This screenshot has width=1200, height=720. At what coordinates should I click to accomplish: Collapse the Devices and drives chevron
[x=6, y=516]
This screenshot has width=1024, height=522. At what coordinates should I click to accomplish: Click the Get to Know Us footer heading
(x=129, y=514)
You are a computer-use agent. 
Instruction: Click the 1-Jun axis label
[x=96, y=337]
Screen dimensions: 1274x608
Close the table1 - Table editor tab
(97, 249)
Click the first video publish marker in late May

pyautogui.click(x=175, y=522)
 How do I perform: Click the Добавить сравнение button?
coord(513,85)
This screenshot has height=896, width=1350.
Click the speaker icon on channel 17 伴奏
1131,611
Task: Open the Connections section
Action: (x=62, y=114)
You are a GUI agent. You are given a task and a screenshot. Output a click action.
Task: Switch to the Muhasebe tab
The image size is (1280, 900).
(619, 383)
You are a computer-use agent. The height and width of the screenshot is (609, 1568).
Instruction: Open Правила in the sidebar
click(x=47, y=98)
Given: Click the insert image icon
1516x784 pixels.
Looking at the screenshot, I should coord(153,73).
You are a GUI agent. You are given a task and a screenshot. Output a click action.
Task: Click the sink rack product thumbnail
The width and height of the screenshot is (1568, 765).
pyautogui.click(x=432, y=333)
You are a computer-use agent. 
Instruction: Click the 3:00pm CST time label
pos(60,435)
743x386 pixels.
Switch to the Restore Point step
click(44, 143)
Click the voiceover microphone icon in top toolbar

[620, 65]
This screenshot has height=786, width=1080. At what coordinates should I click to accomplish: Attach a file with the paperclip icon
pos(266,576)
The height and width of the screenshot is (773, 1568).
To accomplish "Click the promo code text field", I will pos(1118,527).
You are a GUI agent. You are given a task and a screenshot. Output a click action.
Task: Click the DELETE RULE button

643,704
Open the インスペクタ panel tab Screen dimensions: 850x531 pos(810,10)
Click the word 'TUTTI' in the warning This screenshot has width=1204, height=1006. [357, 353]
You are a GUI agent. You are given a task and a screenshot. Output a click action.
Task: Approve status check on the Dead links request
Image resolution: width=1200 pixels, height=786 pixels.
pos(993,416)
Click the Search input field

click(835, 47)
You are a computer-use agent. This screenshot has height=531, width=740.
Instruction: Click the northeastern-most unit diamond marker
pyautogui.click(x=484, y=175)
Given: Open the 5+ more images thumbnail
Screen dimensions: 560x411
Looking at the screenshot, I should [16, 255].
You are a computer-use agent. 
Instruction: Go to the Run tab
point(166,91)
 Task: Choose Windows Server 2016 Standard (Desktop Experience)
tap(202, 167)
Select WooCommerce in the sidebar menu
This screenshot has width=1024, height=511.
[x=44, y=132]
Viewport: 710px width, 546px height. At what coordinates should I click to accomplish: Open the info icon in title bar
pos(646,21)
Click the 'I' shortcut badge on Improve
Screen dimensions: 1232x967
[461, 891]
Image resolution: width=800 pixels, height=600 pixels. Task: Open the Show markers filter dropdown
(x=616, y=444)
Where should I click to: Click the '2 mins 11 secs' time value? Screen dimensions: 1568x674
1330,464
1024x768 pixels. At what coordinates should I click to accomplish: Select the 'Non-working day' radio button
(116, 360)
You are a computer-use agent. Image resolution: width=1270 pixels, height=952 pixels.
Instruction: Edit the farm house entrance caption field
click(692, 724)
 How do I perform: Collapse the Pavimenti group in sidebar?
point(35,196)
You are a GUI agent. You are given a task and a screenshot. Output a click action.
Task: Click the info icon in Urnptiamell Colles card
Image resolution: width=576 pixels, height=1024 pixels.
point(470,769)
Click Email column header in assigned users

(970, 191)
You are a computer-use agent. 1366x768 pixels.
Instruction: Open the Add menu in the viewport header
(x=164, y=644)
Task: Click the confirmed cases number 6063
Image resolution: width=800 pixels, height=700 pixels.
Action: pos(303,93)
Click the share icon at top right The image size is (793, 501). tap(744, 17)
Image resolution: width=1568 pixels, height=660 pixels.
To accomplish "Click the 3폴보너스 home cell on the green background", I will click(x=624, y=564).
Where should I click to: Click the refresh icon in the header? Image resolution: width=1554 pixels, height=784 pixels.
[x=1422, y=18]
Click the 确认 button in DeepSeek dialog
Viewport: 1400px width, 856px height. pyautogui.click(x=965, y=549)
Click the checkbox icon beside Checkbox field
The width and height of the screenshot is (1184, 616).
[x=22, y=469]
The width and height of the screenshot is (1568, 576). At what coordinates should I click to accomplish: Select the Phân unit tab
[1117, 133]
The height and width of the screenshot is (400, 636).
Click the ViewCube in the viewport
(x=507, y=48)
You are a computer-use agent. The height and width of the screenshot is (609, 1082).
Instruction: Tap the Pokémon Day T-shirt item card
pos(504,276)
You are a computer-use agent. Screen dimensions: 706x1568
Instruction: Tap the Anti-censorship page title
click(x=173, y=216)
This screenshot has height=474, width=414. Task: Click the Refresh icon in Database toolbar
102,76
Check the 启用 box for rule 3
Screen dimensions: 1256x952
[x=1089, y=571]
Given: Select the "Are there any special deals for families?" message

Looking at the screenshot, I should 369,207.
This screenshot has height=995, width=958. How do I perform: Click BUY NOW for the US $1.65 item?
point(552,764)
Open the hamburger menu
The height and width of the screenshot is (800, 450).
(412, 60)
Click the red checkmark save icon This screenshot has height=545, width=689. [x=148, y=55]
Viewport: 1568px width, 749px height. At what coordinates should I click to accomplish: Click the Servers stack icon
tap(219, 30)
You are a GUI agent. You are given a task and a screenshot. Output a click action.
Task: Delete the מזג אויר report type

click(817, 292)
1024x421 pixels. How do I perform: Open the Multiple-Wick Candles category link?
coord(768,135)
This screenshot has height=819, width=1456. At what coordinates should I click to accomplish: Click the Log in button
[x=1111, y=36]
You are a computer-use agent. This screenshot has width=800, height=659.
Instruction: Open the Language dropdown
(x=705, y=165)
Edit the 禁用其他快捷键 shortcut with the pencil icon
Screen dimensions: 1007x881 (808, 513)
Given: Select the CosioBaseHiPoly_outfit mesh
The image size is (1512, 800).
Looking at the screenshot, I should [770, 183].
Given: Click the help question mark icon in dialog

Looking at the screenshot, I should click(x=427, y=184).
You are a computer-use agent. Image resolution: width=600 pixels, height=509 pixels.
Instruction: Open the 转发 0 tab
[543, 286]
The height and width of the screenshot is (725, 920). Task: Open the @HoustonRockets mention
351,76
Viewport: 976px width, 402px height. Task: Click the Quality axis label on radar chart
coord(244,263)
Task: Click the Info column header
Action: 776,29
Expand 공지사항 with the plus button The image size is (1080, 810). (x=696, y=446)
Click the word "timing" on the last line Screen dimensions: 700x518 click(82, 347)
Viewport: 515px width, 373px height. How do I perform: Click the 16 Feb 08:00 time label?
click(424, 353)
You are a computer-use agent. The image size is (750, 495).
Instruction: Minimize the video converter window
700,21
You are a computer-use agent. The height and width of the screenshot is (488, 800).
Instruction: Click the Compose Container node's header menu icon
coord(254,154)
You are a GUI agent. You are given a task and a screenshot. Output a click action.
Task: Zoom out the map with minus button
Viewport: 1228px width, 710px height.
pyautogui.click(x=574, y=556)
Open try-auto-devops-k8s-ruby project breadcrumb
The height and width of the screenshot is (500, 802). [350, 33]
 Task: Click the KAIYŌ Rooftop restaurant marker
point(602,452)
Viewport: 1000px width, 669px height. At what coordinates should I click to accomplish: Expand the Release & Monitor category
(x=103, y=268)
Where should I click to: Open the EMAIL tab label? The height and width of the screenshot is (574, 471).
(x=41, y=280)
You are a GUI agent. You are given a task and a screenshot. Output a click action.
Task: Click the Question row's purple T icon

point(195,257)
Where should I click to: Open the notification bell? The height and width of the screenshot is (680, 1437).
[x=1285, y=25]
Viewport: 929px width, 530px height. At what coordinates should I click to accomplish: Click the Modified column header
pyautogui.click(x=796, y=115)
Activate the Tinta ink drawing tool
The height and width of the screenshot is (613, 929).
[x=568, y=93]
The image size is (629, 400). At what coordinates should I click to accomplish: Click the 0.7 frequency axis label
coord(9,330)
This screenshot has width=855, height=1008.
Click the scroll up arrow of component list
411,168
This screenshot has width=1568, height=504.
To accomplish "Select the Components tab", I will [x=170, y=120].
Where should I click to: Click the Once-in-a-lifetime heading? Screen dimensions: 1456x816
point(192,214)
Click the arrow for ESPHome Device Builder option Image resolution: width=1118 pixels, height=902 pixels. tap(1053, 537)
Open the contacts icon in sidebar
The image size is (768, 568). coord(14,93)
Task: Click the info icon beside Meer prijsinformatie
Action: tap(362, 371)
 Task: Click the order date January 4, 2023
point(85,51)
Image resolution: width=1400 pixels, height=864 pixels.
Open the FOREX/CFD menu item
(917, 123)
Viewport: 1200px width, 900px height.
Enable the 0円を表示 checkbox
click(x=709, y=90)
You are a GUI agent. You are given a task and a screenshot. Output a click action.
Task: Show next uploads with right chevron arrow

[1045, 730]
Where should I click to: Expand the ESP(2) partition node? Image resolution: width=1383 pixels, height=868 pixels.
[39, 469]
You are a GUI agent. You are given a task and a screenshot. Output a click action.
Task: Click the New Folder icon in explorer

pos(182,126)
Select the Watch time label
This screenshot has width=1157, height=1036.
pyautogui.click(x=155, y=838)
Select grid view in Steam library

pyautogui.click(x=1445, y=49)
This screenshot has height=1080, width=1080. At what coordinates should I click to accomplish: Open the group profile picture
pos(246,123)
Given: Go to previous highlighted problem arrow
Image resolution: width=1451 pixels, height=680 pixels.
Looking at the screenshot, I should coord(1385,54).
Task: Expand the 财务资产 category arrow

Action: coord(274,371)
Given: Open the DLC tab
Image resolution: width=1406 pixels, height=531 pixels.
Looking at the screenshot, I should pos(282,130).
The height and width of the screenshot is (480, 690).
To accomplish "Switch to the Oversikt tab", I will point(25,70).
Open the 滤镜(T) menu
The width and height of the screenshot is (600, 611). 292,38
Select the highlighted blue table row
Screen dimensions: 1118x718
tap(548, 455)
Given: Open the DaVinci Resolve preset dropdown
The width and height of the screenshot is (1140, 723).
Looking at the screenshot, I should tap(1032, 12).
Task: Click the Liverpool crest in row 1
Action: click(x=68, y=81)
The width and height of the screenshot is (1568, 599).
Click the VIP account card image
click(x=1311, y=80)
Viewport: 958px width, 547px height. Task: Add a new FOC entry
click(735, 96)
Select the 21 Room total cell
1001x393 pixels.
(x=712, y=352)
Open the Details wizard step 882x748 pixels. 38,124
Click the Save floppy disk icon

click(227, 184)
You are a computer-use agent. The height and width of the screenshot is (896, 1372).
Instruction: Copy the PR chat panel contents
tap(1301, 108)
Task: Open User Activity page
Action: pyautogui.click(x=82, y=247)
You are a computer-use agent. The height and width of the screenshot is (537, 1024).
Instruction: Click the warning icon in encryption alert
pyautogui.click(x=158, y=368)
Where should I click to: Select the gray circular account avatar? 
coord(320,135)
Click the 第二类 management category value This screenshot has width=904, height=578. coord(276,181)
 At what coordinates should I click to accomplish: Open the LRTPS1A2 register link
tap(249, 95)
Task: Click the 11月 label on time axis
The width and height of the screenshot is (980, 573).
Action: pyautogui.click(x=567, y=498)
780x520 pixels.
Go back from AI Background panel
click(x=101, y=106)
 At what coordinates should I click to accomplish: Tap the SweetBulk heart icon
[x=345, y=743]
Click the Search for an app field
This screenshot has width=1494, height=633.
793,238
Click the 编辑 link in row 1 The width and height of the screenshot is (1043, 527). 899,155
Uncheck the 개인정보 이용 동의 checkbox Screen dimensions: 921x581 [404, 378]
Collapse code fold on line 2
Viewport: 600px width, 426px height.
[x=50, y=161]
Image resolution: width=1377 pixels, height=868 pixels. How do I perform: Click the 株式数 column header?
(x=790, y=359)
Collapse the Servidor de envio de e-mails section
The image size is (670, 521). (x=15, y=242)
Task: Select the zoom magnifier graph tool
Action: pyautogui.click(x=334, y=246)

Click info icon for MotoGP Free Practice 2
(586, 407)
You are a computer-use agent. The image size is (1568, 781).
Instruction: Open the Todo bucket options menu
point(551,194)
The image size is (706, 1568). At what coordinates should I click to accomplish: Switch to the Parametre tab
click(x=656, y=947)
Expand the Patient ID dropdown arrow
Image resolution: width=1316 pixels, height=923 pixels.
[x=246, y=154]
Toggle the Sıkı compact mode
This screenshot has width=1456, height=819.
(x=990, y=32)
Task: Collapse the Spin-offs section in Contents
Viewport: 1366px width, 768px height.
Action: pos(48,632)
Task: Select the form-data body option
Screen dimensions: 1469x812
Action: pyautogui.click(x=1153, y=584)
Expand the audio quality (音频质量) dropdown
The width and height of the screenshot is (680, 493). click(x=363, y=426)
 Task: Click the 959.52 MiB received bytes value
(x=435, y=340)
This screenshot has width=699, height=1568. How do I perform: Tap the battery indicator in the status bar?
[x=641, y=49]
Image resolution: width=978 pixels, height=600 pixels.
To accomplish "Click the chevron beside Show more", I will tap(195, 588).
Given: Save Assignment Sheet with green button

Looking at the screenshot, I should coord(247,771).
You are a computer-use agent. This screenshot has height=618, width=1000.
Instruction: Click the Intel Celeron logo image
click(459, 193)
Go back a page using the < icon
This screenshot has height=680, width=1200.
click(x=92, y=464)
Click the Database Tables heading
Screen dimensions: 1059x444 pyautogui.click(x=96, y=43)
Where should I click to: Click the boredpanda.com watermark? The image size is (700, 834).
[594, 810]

============

▶ **TASK REQUIREMENTS**
I would like you to report every line in the listing above that contains "word".

▶ **TASK ANSWER**
Click the word 'TUTTI' in the warning This screenshot has width=1204, height=1006. [357, 353]
Click the word "timing" on the last line Screen dimensions: 700x518 click(82, 347)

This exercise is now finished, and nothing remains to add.